## Source passage
* * * * * * *

I'm sorry it does not work for your personal scenario. If you do decide to move on you probably should wait for the next generation of the lower end bodies such as the upcoming X-S20 which will have the top end CPU and sensor in a similar sized package. That said, as I mentioned before I'm not trying to convince you to change, I am responding to the original poster who is in a position where they are considering all the options, ranging from Canon to Sony, and I pointed out that Fujifilm is probably the most compelling option for a complete system in the APS-C space. That does not, of course, mean they are the only option, or even the best in all scenarios. However for someone coming from the M mount they cover everything the M mount did very well, with more advanced bodies and lenses available should someone wish to go to the next level.

If it does not work for you, personally, well that's okay! Use what does work for you. Like you I was pretty upset Canon abandoned us M mount users. I looked at the whole market and felt Fuji had a better track record and more complete system for those of us who wanted small size, reasonable pricing and a crop sensor. But for others they may not be ideal. And that's okay too, there are six manufacturers to choose from, and who knows, maybe Canon will actually build an RF-S lineup that makes sense by the time the initial poster (or you) are looking to change.

BTW, I can respond to some of your specific callouts above if you want to, I chose not to because again, I'm not trying to get into some brand war here, if it's just that you aren't interested that's okay! If you are looking to solve the problems to enable a move, I'm happy to help however.


----------



## shadow (Nov 17, 2022)

ReflexVE said:


> In short, don't upgrade until it makes sense to do so, then consider all options since you are forced to change your system anyway.


Thank you kindly for giving me your input! Yes, I am having difficulty I guess in future proofing or future service too. Unfortunately, the country I live has zero Fuji service, sales or support. Import duty and handling charges are b.s. too for import and export.

I bought the 2nd M50 and love the system, I am going to buy a new old stock EF 85mm f/1.8 for $300. tomorrow so if I get into RF at least I can use it. I saw the Sigma MC-11 EF to E adapter on sale so maybe I might buy it also. Canon menu's and touch screen are great, I am surprised Sony's haven't worked on them. I at least have zebras on the A6400 which I like.

I found used a bunch of filters locally and a charger, all of which is not available new locally. Glad I discovered a new source. Again appreciate your idea. Thank you!


----------



## koenkooi (Nov 17, 2022)

* * * * * * *

## Stated exercise 1
Summarize the forum thread on camera systems in two sentences.
## Stated exercise 2
Pick up the forum thread on camera systems from its final line and write the post that follows.

* * * * * * *

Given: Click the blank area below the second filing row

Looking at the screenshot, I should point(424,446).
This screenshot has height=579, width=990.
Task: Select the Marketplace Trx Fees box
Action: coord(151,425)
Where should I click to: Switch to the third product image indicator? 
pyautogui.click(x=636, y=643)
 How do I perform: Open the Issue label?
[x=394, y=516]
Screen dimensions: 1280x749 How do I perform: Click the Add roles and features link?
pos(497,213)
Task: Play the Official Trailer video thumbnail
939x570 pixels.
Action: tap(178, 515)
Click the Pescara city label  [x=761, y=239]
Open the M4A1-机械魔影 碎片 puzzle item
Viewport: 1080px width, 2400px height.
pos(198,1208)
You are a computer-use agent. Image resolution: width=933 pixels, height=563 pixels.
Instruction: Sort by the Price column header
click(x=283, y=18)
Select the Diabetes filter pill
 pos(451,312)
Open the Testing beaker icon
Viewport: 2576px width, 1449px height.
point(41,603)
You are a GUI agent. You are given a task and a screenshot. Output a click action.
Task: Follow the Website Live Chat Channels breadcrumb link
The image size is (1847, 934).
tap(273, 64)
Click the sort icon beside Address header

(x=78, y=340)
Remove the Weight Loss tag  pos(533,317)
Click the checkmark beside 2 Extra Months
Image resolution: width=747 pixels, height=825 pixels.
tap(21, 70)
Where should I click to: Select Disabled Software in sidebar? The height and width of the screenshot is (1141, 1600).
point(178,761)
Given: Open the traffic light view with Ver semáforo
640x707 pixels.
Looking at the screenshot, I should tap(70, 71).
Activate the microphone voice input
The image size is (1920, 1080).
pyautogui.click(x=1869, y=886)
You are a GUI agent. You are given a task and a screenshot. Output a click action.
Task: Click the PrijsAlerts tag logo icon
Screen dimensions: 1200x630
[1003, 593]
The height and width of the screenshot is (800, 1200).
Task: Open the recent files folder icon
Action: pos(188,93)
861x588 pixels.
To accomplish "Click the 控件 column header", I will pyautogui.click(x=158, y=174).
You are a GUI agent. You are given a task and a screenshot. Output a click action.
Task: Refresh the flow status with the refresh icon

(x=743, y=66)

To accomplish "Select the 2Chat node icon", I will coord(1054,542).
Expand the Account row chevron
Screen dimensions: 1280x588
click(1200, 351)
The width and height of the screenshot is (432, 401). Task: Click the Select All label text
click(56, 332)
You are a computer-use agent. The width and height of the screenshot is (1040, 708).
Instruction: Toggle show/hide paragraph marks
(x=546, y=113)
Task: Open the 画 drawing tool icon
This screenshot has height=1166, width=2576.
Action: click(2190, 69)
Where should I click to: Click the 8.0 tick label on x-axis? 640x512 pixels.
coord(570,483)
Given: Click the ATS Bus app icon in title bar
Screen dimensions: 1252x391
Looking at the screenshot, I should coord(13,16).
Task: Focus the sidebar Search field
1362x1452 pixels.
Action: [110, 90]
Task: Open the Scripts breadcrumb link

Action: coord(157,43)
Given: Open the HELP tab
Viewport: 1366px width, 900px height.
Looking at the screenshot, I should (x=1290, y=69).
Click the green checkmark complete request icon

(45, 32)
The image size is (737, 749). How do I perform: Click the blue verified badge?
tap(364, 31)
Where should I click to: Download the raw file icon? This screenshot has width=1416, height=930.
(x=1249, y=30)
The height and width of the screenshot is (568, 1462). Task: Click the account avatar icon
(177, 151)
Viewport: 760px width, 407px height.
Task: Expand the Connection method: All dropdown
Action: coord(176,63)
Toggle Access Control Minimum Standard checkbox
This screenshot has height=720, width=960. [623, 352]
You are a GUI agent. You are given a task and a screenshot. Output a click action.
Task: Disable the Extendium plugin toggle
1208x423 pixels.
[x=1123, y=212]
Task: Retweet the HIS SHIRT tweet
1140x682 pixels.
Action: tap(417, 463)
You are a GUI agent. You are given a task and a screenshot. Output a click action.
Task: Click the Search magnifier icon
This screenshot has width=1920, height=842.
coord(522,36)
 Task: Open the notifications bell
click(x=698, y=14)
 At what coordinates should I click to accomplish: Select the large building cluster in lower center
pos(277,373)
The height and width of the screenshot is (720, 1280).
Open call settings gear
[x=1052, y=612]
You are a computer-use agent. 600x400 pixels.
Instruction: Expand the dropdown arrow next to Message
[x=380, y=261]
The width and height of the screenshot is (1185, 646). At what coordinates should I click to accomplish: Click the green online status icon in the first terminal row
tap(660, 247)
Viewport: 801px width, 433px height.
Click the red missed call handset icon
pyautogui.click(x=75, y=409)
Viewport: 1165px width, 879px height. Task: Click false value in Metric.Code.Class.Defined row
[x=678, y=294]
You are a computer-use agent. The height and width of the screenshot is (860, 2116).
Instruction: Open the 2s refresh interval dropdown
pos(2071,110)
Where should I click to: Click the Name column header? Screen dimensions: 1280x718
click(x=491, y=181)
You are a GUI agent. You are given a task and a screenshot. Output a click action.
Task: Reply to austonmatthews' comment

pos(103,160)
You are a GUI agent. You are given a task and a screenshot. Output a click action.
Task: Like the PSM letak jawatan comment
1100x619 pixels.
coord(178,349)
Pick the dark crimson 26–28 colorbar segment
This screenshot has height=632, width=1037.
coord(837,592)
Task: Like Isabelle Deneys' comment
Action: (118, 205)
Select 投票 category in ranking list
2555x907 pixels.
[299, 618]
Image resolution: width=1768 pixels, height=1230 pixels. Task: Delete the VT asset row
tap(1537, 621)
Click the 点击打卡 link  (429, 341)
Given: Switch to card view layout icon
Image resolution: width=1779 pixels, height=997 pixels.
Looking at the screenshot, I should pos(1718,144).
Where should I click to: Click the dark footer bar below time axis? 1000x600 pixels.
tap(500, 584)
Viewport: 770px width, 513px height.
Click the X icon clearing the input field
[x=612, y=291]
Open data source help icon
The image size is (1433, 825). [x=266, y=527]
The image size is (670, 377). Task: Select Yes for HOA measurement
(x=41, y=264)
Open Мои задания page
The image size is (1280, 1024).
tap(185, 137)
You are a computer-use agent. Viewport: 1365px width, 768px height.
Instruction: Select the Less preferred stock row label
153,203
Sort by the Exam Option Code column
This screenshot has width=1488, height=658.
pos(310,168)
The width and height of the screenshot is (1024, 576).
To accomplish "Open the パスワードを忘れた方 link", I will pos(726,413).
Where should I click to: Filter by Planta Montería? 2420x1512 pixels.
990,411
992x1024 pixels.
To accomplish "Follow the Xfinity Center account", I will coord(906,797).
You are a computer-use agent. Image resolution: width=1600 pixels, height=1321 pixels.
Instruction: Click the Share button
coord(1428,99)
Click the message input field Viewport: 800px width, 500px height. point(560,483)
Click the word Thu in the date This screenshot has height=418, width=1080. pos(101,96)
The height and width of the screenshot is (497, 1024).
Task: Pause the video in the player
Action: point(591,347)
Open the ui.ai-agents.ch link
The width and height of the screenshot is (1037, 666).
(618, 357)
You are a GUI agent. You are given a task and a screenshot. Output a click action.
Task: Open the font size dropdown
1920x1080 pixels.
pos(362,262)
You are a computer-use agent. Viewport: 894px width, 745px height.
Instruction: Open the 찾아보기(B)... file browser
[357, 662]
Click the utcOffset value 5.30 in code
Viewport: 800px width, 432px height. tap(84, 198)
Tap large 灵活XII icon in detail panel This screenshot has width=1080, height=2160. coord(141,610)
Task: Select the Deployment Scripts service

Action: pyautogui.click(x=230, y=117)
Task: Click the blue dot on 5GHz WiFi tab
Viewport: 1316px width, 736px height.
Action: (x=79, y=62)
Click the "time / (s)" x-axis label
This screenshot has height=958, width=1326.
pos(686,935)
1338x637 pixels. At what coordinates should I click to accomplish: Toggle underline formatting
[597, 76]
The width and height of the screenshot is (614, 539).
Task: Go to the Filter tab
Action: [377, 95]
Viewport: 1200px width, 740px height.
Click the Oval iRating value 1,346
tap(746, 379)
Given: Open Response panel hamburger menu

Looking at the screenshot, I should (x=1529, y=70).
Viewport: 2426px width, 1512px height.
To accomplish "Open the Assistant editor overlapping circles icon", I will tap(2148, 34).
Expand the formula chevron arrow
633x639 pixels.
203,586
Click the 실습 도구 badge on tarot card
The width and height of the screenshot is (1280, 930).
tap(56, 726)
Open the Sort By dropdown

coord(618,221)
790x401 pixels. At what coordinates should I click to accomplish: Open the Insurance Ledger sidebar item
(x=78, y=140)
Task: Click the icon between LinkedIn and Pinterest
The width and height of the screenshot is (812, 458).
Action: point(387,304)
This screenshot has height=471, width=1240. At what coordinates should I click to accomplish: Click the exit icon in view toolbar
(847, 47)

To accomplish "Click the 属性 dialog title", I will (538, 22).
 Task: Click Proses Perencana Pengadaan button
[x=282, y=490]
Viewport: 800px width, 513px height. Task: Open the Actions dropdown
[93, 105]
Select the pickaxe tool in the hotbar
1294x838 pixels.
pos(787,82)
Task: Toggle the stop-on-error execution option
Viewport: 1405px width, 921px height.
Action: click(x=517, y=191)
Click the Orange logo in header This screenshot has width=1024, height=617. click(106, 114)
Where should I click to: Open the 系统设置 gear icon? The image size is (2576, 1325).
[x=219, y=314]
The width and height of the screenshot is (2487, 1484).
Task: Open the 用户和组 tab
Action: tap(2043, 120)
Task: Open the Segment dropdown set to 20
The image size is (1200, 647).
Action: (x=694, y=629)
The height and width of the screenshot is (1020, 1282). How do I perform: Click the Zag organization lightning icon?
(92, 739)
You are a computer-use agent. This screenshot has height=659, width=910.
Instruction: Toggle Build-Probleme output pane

* * * * * * *

## Task output 1
One poster argues that Fujifilm is probably the most compelling complete APS-C system for people leaving Canon's M mount, while stressing that it is not the only option and that anyone it doesn't suit should use what works for them. In reply, shadow explains that their country has no Fuji service, sales or support, and describes buying a second M50 and planning to buy an EF 85mm f/1.8 that could still be used with RF.

## Task output 2
ReflexVE said:


> I'm sorry it does not work for your personal scenario. If you do decide to move on you probably should wait for the next generation of the lower end bodies such as the upcoming X-S20 which will have the top end CPU and sensor in a similar sized package. That said, as I mentioned before I'm not trying to convince you to change, I am responding to the original poster who is in a position where they are considering all the options, ranging from Canon to Sony, and I pointed out that Fujifilm is probably the most compelling option for a complete system in the APS-C space. That does not, of course, mean they are the only option, or even the best in all scenarios. However for someone coming from the M mount they cover everything the M mount did very well, with more advanced bodies and lenses available should someone wish to go to the next level.
> 
> If it does not work for you, personally, well that's okay! Use what does work for you. Like you I was pretty upset Canon abandoned us M mount users. I looked at the whole market and felt Fuji had a better track record and more complete system for those of us who wanted small size, reasonable pricing and a crop sensor. But for others they may not be ideal. And that's okay too, there are six manufacturers to choose from, and who knows, maybe Canon will actually build an RF-S lineup that makes sense by the time the initial poster (or you) are looking to change.
> 
> BTW, I can respond to some of your specific callouts above if you want to, I chose not to because again, I'm not trying to get into some brand war here, if it's just that you aren't interested that's okay! If you are looking to solve the problems to enable a move, I'm happy to help however.


The self imposed limits I set on selecting a replacement for my M system narrow the choices down to Fuji, for the megapixels or Olympus OM system for its macro selection. I really hope there will be a tiny, EVF-less RF body, that would mean I only need to find an 11-22 equivalent for it.

Also, when looking at new bodies I keep thinking "I could get a used RF50L for that money", so my heart isn't really in it. My work related travelling has dropped off significantly the past years, and my small kids require travelling with a huge support infrastructure anyway


----------



## shadow (Nov 17, 2022)

koenkooi said:


> I really hope there will be a tiny, EVF-less RF body, that would mean I only need to find an 11-22 equivalent for it


Have you ruled out the G7X or Sony RX compacts? I have always liked the Powershot series for convenience. Especially if you don't want anything but a battery and charger in your suitcase or carry-on.


----------



## koenkooi (Nov 17, 2022)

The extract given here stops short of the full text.